Optionally, the object property feature determining unit includes:
the object recognition feature determining unit is used for generating the object recognition features of the characters according to the character-level features of the characters and the object recognition results of the characters;
and the object attribute characteristic determining subunit is used for determining the object attribute characteristics of the characters according to the object identification characteristics of the characters in the text to be processed and the dependency syntax relationship among the characters in the text to be processed.
Optionally, the number of the texts to be processed is multiple, and the apparatus further includes:
and the object association unit is used for associating the target objects corresponding to the texts to be processed with the same object.
Optionally, the object associating unit includes:
the target object determining unit to be determined is used for determining two target objects to be determined from the target objects corresponding to the texts to be processed, wherein the two target objects to be determined are respectively contained in different texts to be processed;
the judging unit is used for judging whether the two target objects to be judged are matched or not; and if the two target objects to be judged are matched, determining that the two target objects to be judged are the same object.

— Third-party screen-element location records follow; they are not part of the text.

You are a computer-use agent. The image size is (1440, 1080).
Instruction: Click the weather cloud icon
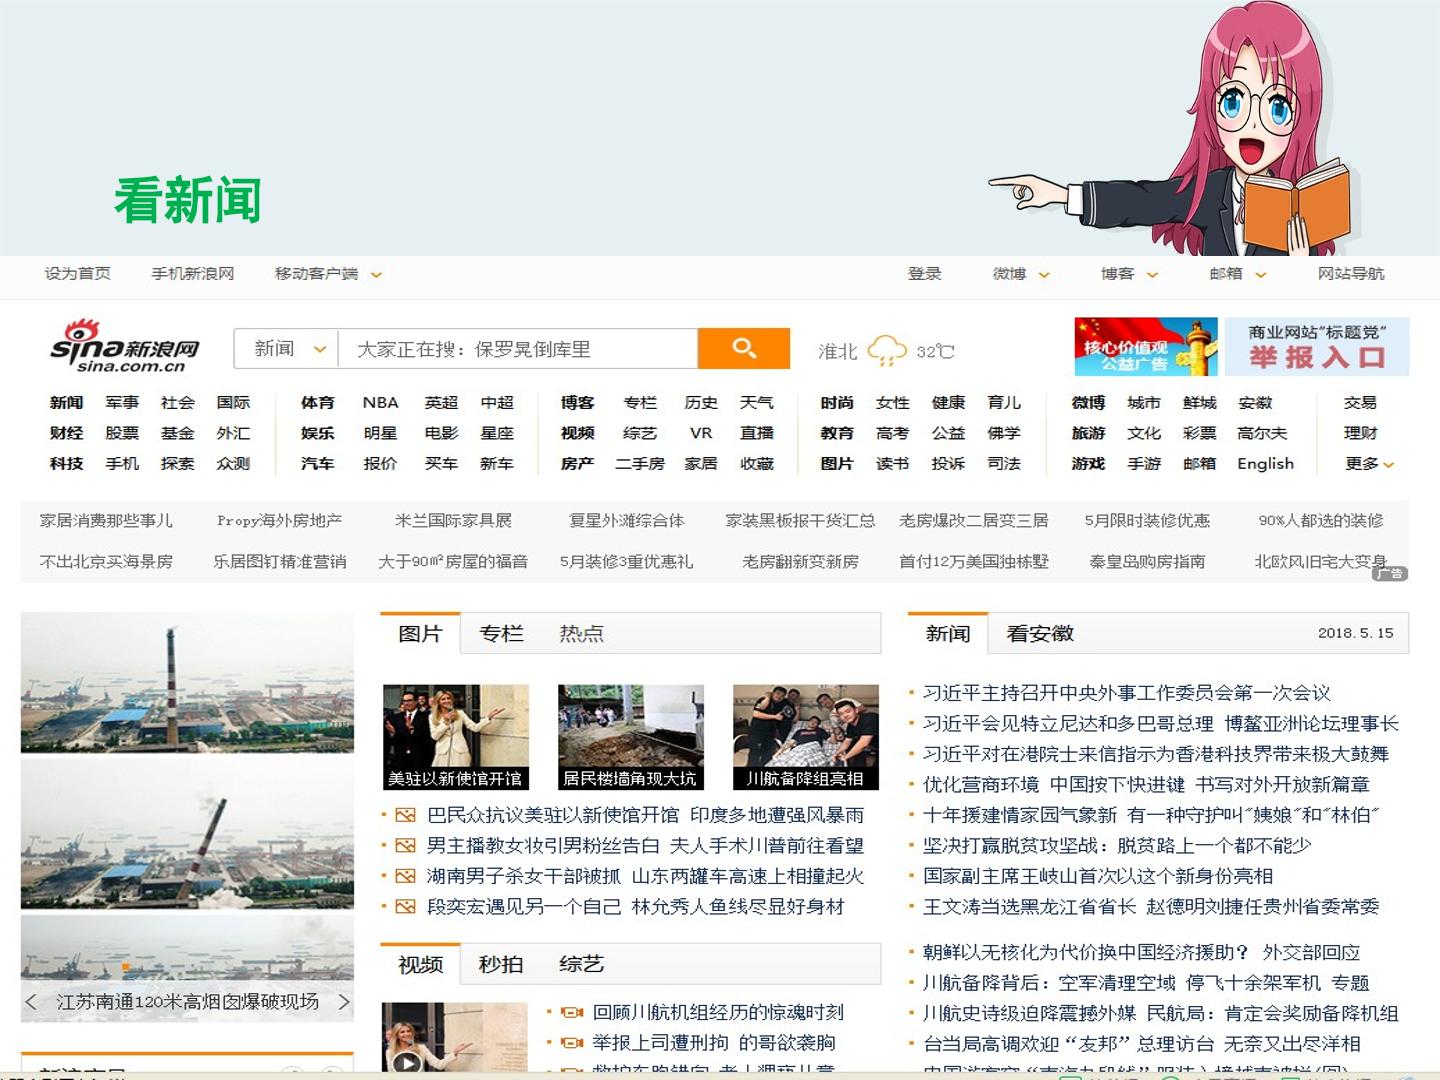coord(886,350)
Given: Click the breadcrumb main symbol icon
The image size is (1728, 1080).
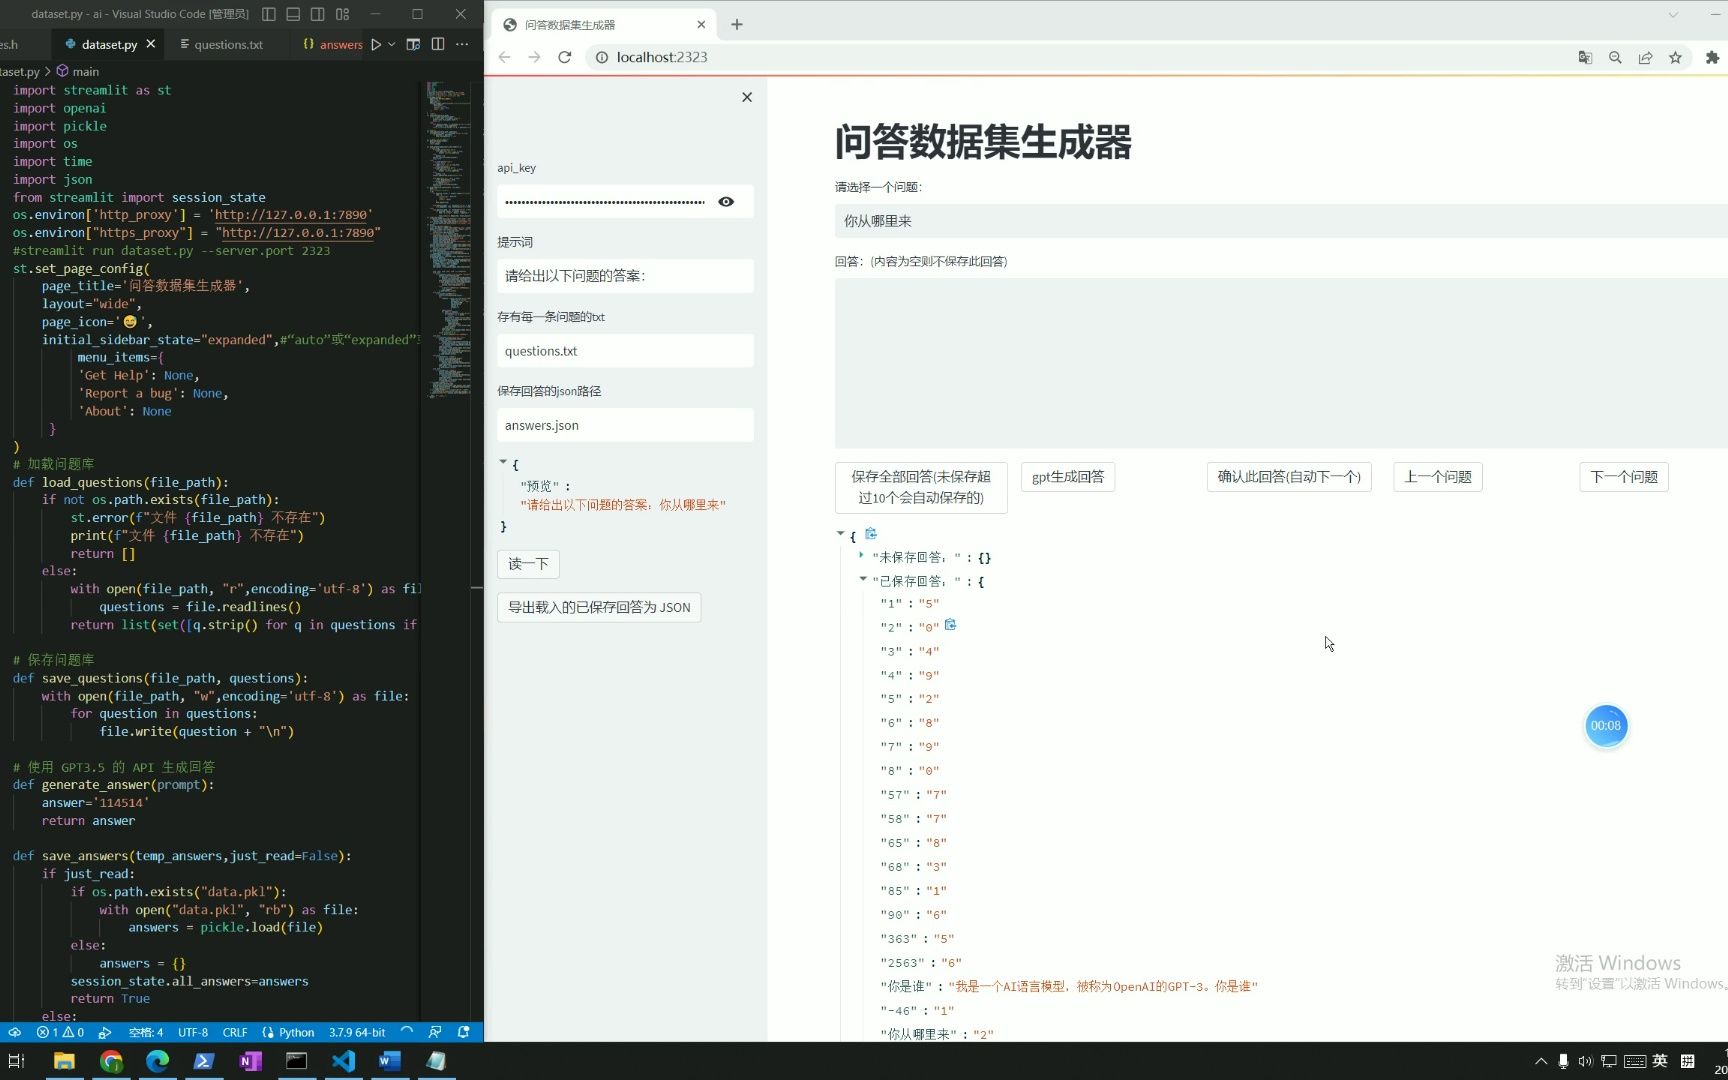Looking at the screenshot, I should point(62,71).
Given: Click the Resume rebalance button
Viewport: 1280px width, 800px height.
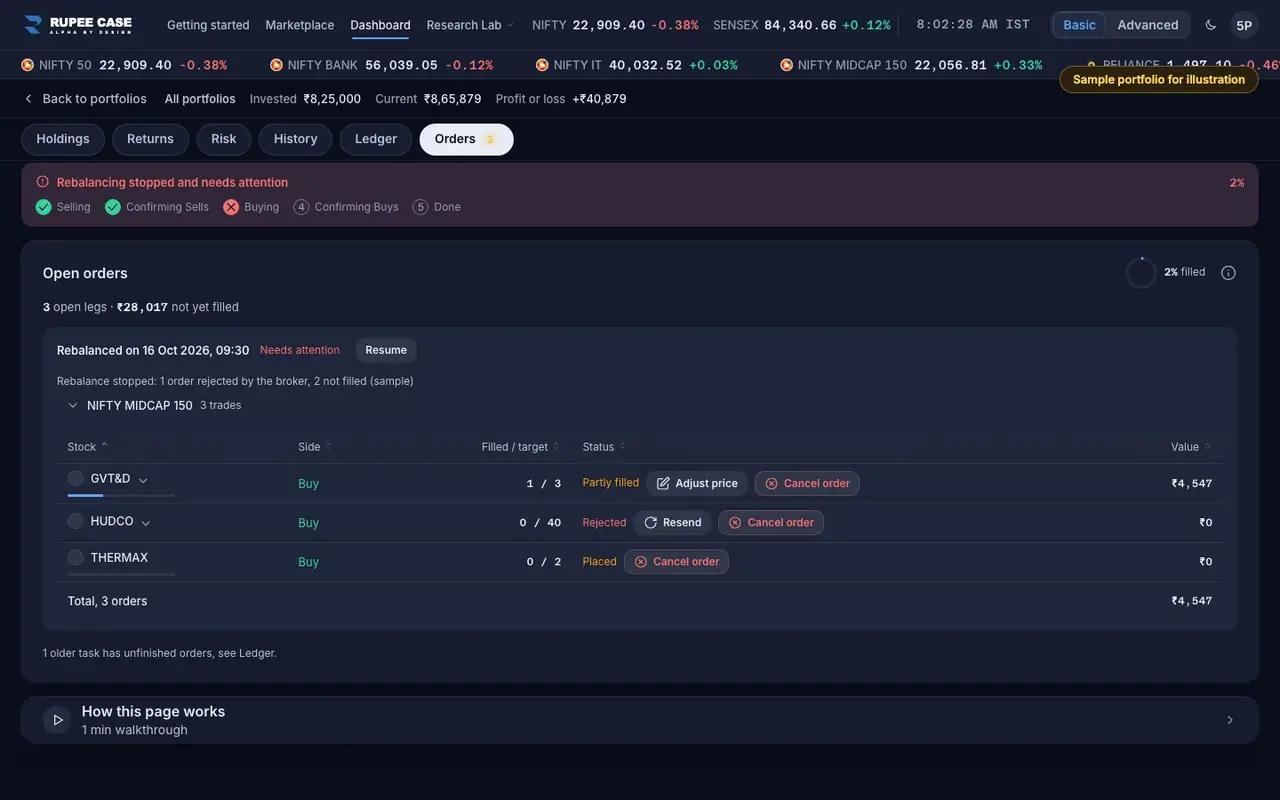Looking at the screenshot, I should tap(386, 350).
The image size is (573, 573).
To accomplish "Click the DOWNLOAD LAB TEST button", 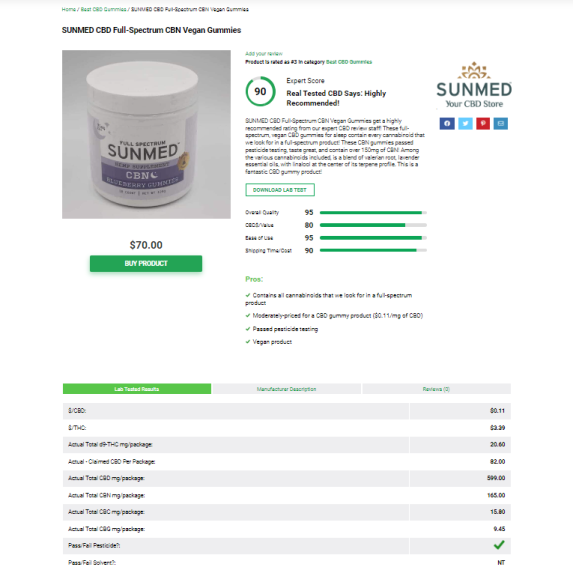I will [x=280, y=190].
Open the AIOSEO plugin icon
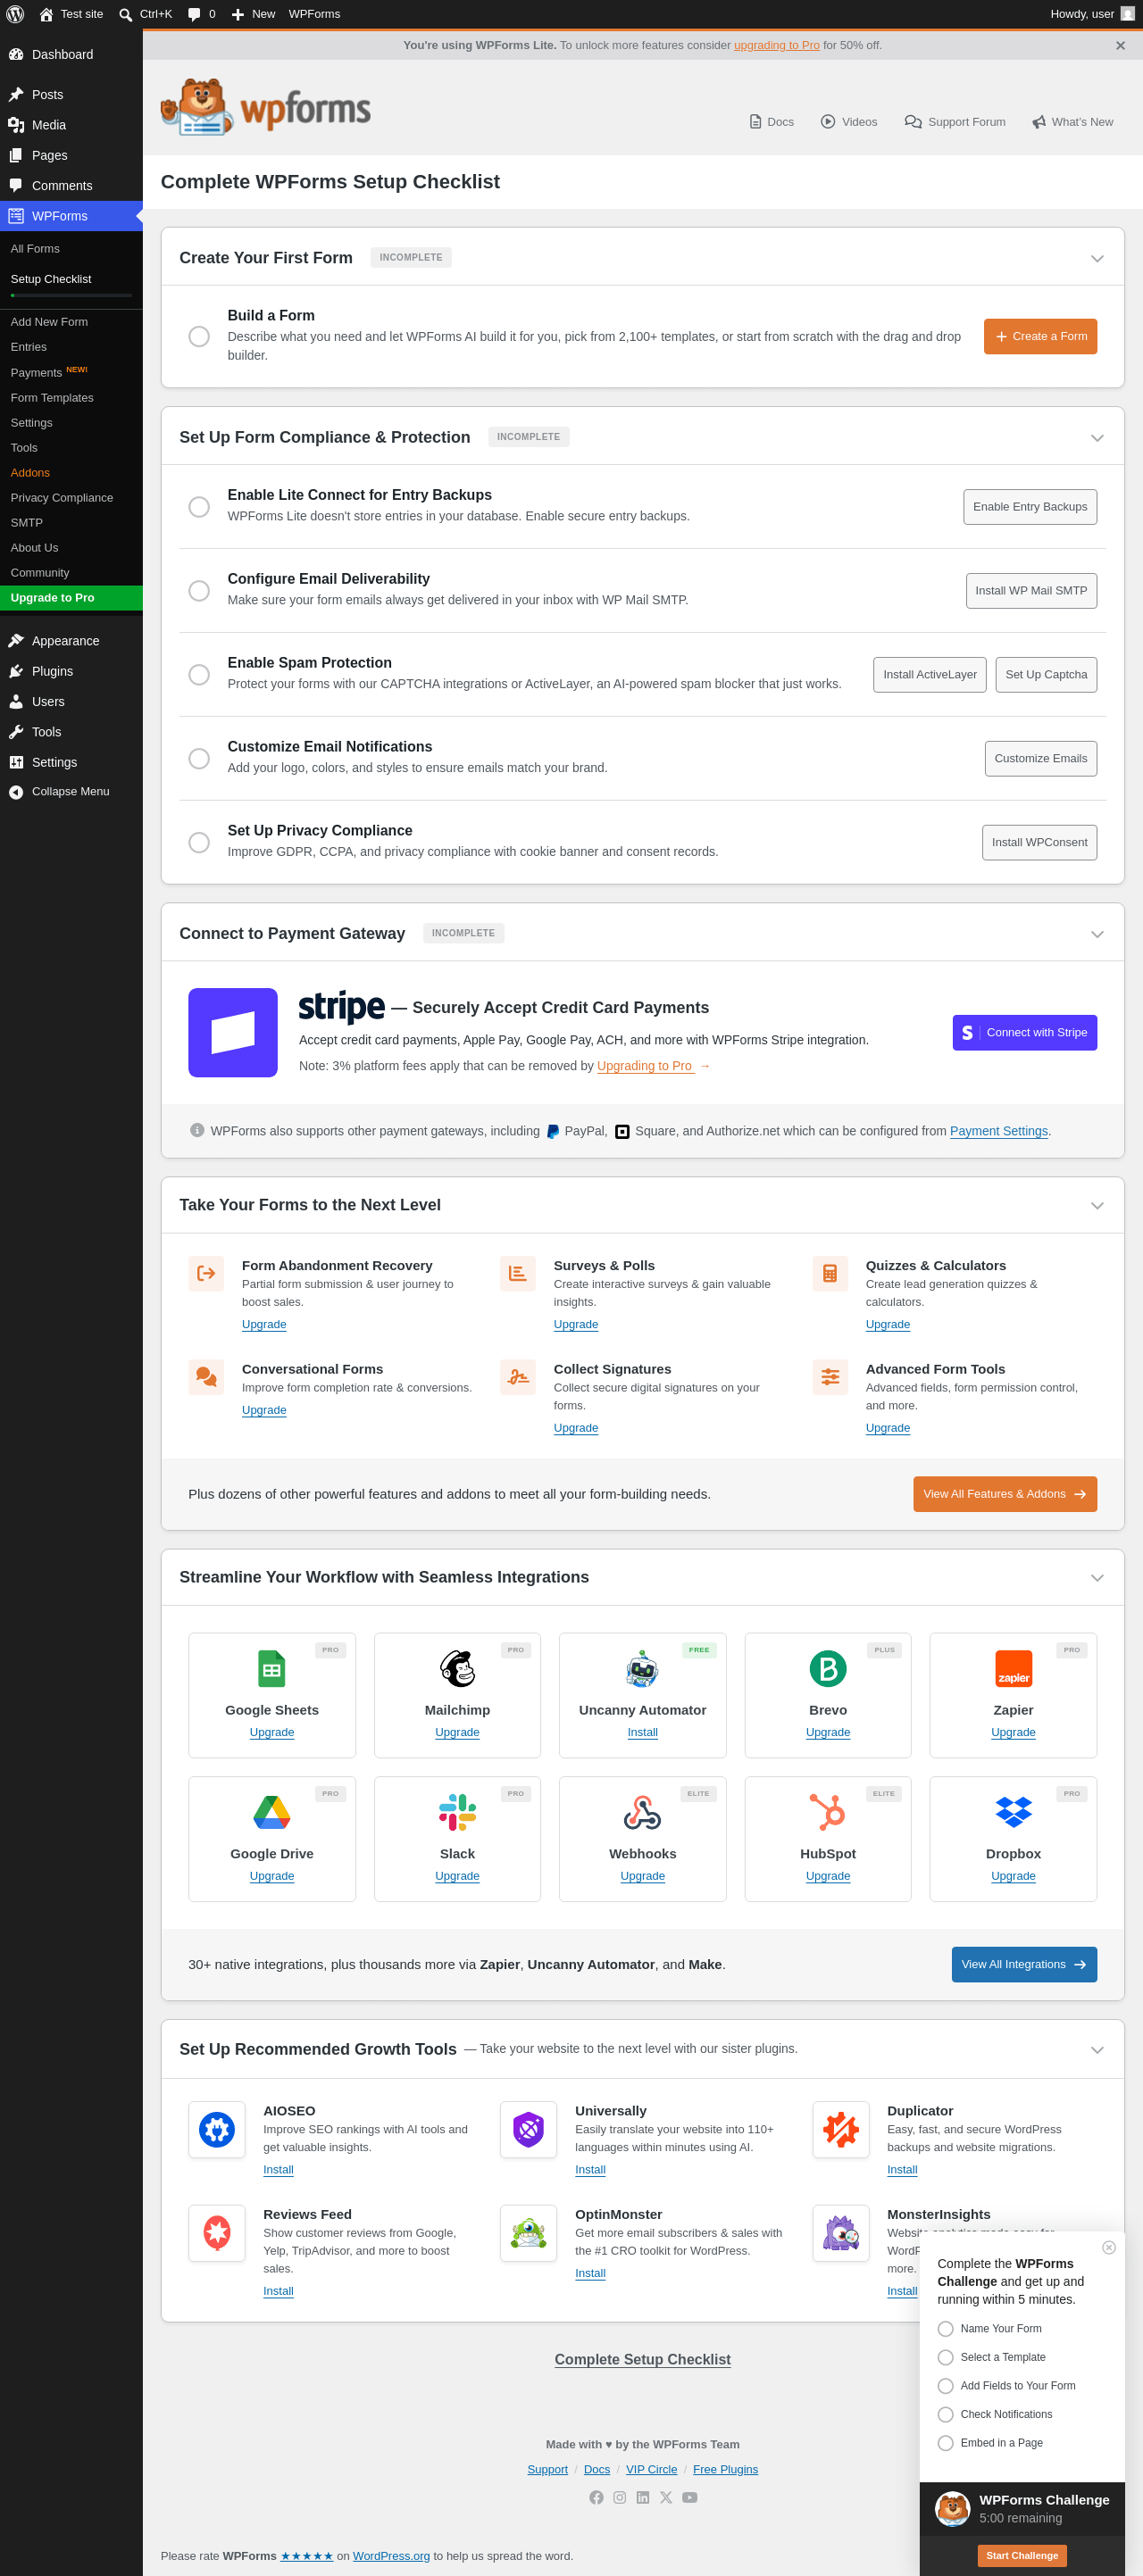Viewport: 1143px width, 2576px height. pos(217,2130)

Optionally, the determining unit is specifically configured to:
and processing the two target objects to be judged by using a matching judgment model to obtain a judgment result of whether the two target objects to be judged, which are output by the matching judgment model, are matched, wherein the matching judgment model is obtained by taking a target object pair as a training sample and taking a judgment result of whether the target object pair is labeled to be matched as a sample label for training.
Optionally, the processing, by using a matching determination model, of processing the two target objects to be determined to obtain a determination result, output by the matching determination model, of whether the two target objects to be determined match or not, includes:
comparing the two target objects to be judged by utilizing a first matching judgment module of the matching judgment model to obtain a first matching judgment result;
comparing the same object attributes in the two target objects to be judged by utilizing a second matching judgment module of the matching judgment model to obtain a second matching judgment result;
and determining whether the two target objects to be determined are matched or not based on the first matching determination result and the second matching determination result by using a comprehensive matching determination module of the matching determination model.
A text processing apparatus comprising a memory and a processor;
the memory is used for storing programs;
the processor is configured to execute the program to implement the steps of the text processing method.
A readable storage medium, on which a computer program is stored, which, when being executed by a processor, carries out the steps of the text processing method as described above.
By means of the technical scheme, after the text to be processed is obtained, an object set contained in the text to be processed is determined, for each object in the object set, an attribute corresponding to the object is determined, and the attribute and the object are combined to obtain a target object. According to the method for processing the text and identifying the target object, compared with a manual mode, labor and time can be saved. Furthermore, in the application, the specific reference relation of the target object can be clarified through different object attributes, so that the accuracy of the identified target object can be higher.
Drawings
Various other advantages and benefits will become apparent to those of ordinary skill in the art upon reading the following detailed description of the preferred embodiments. The drawings are only for purposes of illustrating the preferred embodiments and are not to be construed as limiting the application. Also, like reference numerals are used to refer to like parts throughout the drawings. In the drawings:
fig. 1 is a schematic flowchart of a text processing method disclosed in an embodiment of the present application;
fig. 2 is a schematic structural diagram of an object recognition model disclosed in an embodiment of the present application;
FIG. 3 is a diagram illustrating dependency syntax between characters in a text according to an embodiment of the present disclosure;
FIG. 4 is a schematic flow chart diagram of another text processing method disclosed in the embodiments of the present application;
fig. 5 is a schematic structural diagram of a matching decision model disclosed in an embodiment of the present application;
FIG. 6 is a schematic structural diagram of a text processing apparatus according to an embodiment of the present disclosure;
fig. 7 is a block diagram of a hardware structure of a text processing apparatus according to an embodiment of the present disclosure.
Detailed Description
The technical solutions in the embodiments of the present application will be clearly and completely described below with reference to the drawings in the embodiments of the present application, and it is obvious that the described embodiments are only a part of the embodiments of the present application, and not all of the embodiments. All other embodiments, which can be derived by a person skilled in the art from the embodiments given herein without making any creative effort, shall fall within the protection scope of the present application.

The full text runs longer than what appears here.